> ACTION ITEM:
Using the material below, return exactly the lines between the one holding "You are a GUI agent. The screenshot is 718×2576." and the one holding "Sustiprintas šarvuotas endotrachealinis", inclusive, and no others.

> DATA FOR THIS EXERCISE:
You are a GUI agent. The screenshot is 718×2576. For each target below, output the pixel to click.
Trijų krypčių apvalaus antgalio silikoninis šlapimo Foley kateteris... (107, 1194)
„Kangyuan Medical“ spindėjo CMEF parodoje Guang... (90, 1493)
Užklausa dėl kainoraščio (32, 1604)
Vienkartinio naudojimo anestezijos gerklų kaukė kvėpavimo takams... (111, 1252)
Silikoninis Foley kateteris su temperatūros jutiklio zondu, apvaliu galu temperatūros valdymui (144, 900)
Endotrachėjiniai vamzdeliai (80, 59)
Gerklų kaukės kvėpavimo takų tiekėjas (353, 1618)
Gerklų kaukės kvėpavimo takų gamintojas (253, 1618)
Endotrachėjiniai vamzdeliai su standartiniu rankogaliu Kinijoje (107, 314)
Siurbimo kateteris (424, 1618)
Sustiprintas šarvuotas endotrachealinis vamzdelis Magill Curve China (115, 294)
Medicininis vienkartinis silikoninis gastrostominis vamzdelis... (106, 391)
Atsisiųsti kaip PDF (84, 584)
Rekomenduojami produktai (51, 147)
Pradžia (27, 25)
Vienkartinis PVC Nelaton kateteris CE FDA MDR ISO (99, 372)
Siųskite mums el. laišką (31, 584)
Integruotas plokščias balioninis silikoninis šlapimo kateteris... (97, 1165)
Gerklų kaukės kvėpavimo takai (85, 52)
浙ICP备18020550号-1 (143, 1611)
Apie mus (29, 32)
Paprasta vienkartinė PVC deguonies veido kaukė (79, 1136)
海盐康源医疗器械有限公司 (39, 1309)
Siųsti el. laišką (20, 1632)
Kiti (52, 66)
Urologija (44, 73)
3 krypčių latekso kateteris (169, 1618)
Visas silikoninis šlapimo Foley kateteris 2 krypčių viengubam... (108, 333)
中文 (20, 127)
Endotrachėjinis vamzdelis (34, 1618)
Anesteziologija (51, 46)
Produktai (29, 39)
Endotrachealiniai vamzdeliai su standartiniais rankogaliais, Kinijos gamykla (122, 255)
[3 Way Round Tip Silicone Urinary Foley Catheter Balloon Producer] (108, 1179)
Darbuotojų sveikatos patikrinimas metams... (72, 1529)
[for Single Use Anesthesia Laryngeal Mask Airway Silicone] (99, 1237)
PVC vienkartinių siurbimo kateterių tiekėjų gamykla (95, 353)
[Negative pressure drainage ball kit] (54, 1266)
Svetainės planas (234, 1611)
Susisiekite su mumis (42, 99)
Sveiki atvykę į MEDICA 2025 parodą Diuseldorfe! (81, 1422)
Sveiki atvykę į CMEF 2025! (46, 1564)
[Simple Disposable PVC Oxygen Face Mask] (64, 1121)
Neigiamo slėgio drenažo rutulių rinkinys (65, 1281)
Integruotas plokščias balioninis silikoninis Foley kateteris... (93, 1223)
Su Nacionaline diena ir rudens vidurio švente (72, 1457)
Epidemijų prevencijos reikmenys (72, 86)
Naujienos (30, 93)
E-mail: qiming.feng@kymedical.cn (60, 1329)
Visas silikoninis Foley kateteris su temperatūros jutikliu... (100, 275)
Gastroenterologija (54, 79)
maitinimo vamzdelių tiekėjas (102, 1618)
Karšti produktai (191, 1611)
==
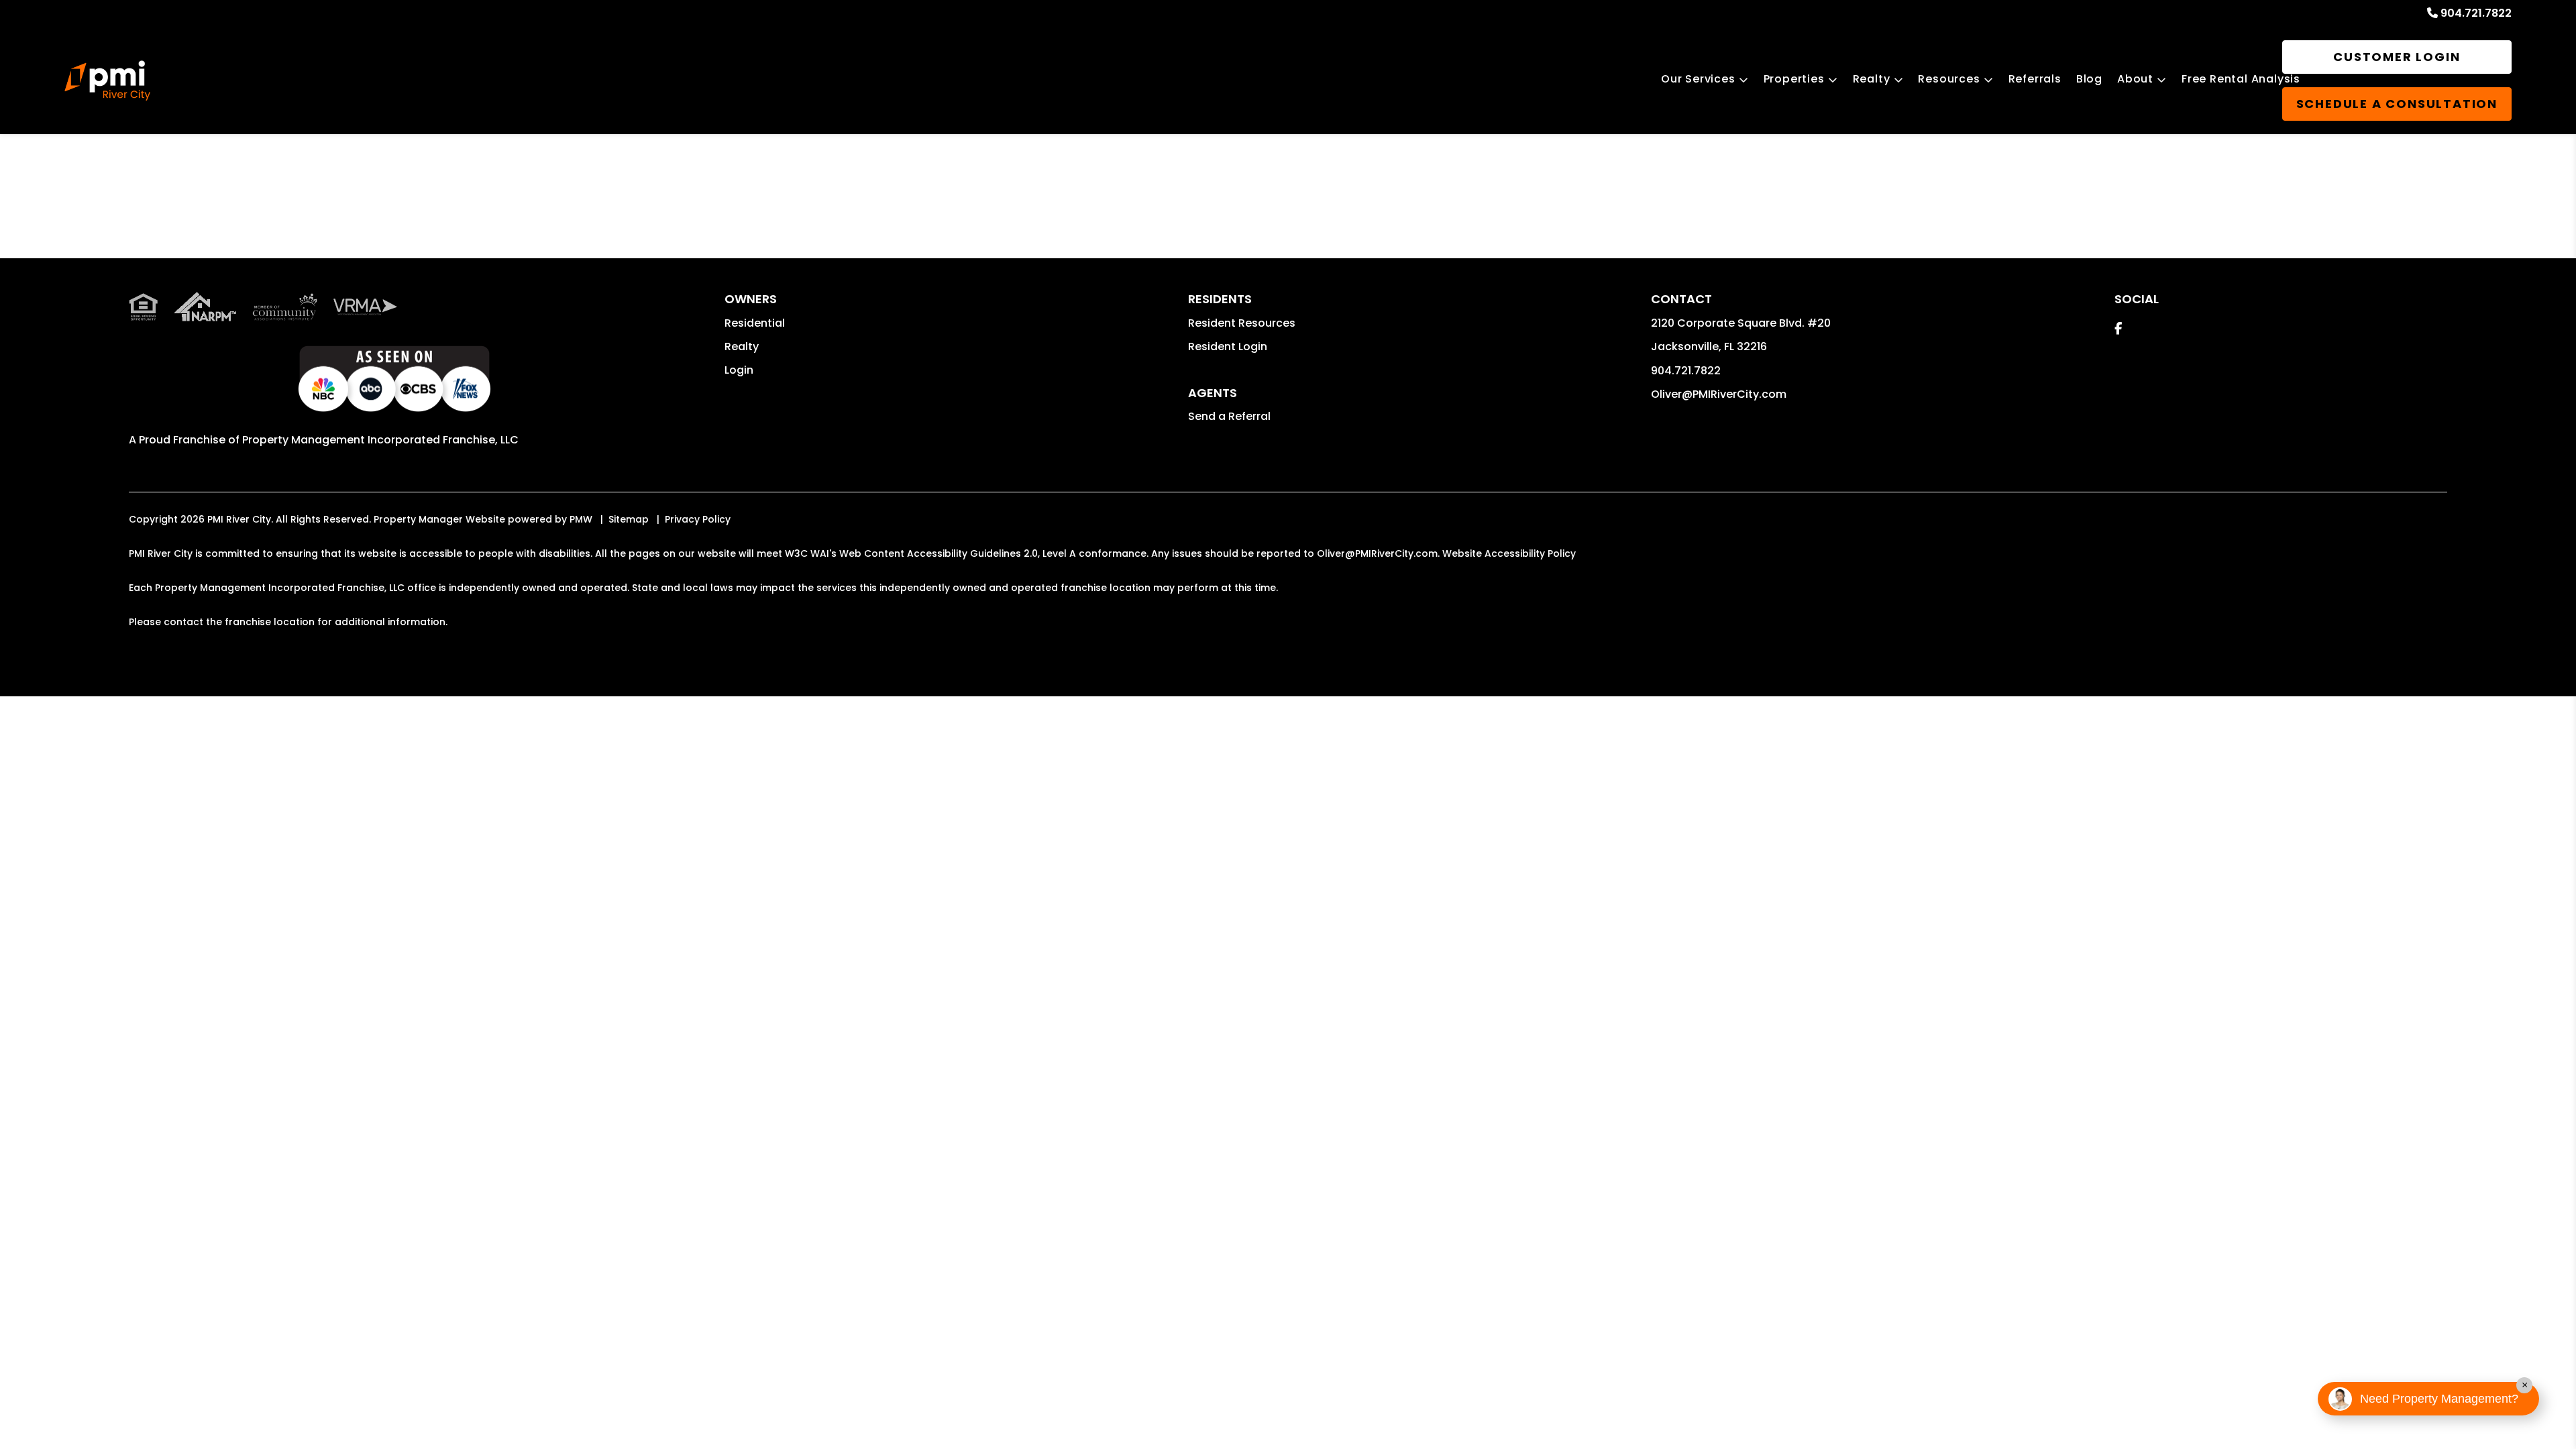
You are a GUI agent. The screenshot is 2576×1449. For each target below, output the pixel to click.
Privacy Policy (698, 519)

> RESPONSE:
You are a GUI agent. The screenshot is 718×2576. For each target below, output the pixel to click.
Trijų krypčių apvalaus antgalio silikoninis šlapimo Foley kateteris... (107, 1194)
„Kangyuan Medical“ spindėjo CMEF parodoje Guang... (90, 1493)
Užklausa dėl kainoraščio (32, 1604)
Vienkartinio naudojimo anestezijos gerklų kaukė kvėpavimo takams... (111, 1252)
Silikoninis Foley kateteris su temperatūros jutiklio zondu, apvaliu galu temperatūros valdymui (144, 900)
Endotrachėjiniai vamzdeliai (80, 59)
Gerklų kaukės kvėpavimo takų tiekėjas (353, 1618)
Gerklų kaukės kvėpavimo takų gamintojas (253, 1618)
Endotrachėjiniai vamzdeliai su standartiniu rankogaliu Kinijoje (107, 314)
Siurbimo kateteris (424, 1618)
Sustiprintas šarvuotas endotrachealinis vamzdelis Magill Curve China (115, 294)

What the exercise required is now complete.